> **Exercise description**
Rewrite the stretch of records from the line containing "This screenshot has height=430, width=259." through the line containing "coord(336,242)", replacing "Policies" with "Privacy" and leaving everything else unchanged.

> **Source records**
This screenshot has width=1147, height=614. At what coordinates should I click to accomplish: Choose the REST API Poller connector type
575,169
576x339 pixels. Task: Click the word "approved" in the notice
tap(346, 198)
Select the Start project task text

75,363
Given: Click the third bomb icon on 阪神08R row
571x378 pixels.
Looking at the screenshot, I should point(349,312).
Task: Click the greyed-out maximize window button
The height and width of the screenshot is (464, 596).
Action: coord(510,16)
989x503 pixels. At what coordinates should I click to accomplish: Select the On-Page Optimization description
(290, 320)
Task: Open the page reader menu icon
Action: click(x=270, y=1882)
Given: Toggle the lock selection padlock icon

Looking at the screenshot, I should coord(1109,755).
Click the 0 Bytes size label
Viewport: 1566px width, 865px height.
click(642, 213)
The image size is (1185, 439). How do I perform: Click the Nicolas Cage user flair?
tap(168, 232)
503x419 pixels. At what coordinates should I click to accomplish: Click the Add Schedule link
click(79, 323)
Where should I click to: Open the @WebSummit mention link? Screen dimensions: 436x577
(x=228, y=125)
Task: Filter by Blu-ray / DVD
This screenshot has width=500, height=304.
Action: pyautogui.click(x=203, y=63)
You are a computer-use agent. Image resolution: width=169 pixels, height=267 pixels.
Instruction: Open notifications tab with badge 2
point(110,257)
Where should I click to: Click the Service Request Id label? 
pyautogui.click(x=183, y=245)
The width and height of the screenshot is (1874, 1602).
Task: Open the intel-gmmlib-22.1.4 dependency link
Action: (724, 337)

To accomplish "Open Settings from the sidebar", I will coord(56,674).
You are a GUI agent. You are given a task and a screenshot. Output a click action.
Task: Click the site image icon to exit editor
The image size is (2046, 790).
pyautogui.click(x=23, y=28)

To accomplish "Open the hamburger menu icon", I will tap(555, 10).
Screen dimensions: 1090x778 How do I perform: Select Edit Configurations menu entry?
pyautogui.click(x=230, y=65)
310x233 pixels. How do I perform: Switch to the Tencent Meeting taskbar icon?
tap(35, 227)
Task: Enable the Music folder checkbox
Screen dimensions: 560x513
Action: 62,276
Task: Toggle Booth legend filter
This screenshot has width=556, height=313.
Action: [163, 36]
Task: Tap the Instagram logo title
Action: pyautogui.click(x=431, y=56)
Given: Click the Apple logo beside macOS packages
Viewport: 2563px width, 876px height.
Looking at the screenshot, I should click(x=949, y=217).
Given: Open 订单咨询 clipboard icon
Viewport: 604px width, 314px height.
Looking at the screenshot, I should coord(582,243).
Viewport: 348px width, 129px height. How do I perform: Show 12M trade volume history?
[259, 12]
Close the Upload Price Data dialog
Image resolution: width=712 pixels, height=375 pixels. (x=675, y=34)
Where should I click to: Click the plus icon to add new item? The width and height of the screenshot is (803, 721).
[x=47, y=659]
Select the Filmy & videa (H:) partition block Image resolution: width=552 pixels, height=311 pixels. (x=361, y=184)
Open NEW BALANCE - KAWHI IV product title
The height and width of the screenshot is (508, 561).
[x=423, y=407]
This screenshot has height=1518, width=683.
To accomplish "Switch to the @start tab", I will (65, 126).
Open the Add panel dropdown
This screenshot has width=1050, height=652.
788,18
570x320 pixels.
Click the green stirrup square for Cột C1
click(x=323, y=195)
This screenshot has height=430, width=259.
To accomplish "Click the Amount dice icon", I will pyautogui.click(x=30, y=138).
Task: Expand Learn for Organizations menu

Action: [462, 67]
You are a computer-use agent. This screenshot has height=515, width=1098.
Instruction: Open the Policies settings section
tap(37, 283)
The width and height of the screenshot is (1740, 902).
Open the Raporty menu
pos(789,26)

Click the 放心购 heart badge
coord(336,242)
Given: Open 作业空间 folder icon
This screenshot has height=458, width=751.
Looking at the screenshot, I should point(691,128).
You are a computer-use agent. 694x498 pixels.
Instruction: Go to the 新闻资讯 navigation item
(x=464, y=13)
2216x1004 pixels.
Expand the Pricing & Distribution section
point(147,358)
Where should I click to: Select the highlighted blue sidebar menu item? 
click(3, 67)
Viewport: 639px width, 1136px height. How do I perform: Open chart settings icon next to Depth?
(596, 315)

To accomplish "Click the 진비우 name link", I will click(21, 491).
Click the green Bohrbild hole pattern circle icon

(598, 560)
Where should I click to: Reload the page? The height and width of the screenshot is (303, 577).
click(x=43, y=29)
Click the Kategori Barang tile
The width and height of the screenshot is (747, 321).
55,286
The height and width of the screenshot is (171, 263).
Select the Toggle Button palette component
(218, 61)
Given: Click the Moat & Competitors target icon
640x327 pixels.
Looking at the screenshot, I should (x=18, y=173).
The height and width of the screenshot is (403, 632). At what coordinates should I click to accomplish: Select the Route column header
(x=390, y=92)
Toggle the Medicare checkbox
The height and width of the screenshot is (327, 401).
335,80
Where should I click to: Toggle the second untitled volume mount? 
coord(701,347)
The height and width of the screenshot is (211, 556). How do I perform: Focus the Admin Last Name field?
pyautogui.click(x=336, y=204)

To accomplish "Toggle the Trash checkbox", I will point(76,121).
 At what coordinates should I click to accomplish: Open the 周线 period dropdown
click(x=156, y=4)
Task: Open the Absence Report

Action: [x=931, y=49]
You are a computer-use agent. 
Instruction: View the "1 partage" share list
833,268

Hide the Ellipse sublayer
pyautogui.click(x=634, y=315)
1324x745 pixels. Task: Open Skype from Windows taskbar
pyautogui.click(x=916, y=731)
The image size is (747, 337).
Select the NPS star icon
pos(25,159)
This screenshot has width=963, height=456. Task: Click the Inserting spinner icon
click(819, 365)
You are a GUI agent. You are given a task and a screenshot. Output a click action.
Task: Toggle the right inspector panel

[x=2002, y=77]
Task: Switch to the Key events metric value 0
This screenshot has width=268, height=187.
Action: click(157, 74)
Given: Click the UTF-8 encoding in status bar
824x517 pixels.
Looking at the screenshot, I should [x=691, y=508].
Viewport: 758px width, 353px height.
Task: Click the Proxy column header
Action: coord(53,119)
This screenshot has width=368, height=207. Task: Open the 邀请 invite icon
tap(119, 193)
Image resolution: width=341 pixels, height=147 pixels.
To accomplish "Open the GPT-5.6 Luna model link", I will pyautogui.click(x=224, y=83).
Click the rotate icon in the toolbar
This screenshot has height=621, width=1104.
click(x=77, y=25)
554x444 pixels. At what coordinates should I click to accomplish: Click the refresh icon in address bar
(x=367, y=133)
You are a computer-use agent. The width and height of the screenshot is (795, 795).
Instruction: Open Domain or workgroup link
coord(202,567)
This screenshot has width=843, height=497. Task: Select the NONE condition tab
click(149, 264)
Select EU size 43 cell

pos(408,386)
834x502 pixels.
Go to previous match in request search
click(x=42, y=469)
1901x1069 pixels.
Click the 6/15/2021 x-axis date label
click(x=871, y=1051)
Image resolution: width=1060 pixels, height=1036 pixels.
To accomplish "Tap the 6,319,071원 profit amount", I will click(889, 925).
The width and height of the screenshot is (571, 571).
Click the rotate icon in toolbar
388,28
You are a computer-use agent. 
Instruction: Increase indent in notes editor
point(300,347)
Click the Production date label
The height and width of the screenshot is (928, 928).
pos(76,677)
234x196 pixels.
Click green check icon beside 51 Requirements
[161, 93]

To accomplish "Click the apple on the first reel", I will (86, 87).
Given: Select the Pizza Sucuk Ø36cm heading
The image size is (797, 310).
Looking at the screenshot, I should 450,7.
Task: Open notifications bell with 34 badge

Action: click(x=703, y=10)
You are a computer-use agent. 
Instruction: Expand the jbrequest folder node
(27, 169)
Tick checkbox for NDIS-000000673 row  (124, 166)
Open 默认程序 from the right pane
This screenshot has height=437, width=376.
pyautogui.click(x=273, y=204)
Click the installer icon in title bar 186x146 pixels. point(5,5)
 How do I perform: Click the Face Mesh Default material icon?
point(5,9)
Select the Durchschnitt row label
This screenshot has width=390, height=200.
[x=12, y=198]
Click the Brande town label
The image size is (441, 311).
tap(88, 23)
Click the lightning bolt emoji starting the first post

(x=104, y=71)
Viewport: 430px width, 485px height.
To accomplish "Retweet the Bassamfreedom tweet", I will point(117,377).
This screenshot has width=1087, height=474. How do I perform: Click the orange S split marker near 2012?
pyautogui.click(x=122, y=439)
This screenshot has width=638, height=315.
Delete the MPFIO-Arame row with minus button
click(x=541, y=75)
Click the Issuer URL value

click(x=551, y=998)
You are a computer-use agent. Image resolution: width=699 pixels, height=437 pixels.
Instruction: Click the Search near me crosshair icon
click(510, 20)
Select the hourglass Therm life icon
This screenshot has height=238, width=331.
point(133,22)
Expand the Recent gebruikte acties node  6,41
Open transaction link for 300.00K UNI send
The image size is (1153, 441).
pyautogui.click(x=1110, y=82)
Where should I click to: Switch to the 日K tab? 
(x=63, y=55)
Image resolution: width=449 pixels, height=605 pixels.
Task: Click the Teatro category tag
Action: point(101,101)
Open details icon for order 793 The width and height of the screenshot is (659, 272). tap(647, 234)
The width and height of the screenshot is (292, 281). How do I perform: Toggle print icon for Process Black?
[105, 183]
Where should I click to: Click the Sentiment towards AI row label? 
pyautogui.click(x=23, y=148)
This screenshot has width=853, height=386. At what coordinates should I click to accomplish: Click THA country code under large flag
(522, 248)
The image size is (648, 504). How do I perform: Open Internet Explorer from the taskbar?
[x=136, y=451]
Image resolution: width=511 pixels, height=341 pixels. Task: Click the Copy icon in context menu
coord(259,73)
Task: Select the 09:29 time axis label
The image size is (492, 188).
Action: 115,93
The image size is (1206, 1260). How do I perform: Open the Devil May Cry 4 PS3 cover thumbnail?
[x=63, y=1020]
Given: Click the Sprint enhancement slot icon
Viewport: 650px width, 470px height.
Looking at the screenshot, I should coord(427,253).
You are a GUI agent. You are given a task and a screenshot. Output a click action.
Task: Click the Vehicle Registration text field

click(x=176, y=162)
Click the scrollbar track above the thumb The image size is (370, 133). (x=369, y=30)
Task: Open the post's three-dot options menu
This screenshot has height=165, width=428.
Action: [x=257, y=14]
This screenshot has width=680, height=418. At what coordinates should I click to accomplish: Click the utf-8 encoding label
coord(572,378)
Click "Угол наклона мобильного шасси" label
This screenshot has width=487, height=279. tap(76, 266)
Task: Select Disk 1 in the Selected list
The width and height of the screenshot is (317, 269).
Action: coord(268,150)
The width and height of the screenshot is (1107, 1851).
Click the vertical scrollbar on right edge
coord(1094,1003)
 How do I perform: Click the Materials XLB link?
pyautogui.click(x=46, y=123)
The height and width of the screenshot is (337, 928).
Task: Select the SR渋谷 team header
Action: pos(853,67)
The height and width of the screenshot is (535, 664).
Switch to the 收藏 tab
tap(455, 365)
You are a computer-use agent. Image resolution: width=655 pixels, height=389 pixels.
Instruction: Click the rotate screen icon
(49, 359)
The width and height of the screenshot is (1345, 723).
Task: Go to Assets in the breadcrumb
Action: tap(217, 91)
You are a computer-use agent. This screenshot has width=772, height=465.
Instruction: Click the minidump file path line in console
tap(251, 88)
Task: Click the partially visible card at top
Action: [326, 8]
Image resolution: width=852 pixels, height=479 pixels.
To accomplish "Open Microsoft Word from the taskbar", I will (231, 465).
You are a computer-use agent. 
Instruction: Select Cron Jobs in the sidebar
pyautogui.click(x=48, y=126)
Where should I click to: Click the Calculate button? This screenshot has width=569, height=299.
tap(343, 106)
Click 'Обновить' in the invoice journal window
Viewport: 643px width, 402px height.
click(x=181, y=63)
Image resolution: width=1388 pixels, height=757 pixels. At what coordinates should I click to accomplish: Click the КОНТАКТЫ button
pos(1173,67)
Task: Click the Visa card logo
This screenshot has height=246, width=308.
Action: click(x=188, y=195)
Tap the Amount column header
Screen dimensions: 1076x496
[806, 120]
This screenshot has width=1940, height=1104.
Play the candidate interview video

> **Task response**
This screenshot has height=430, width=259.
To accomplish "Click the Amount dice icon", I will pyautogui.click(x=30, y=138).
Task: Expand Learn for Organizations menu

Action: [462, 67]
You are a computer-use agent. This screenshot has height=515, width=1098.
Instruction: Open the Privacy settings section
tap(37, 283)
The width and height of the screenshot is (1740, 902).
Open the Raporty menu
pos(789,26)

Click the 放心购 heart badge
coord(336,242)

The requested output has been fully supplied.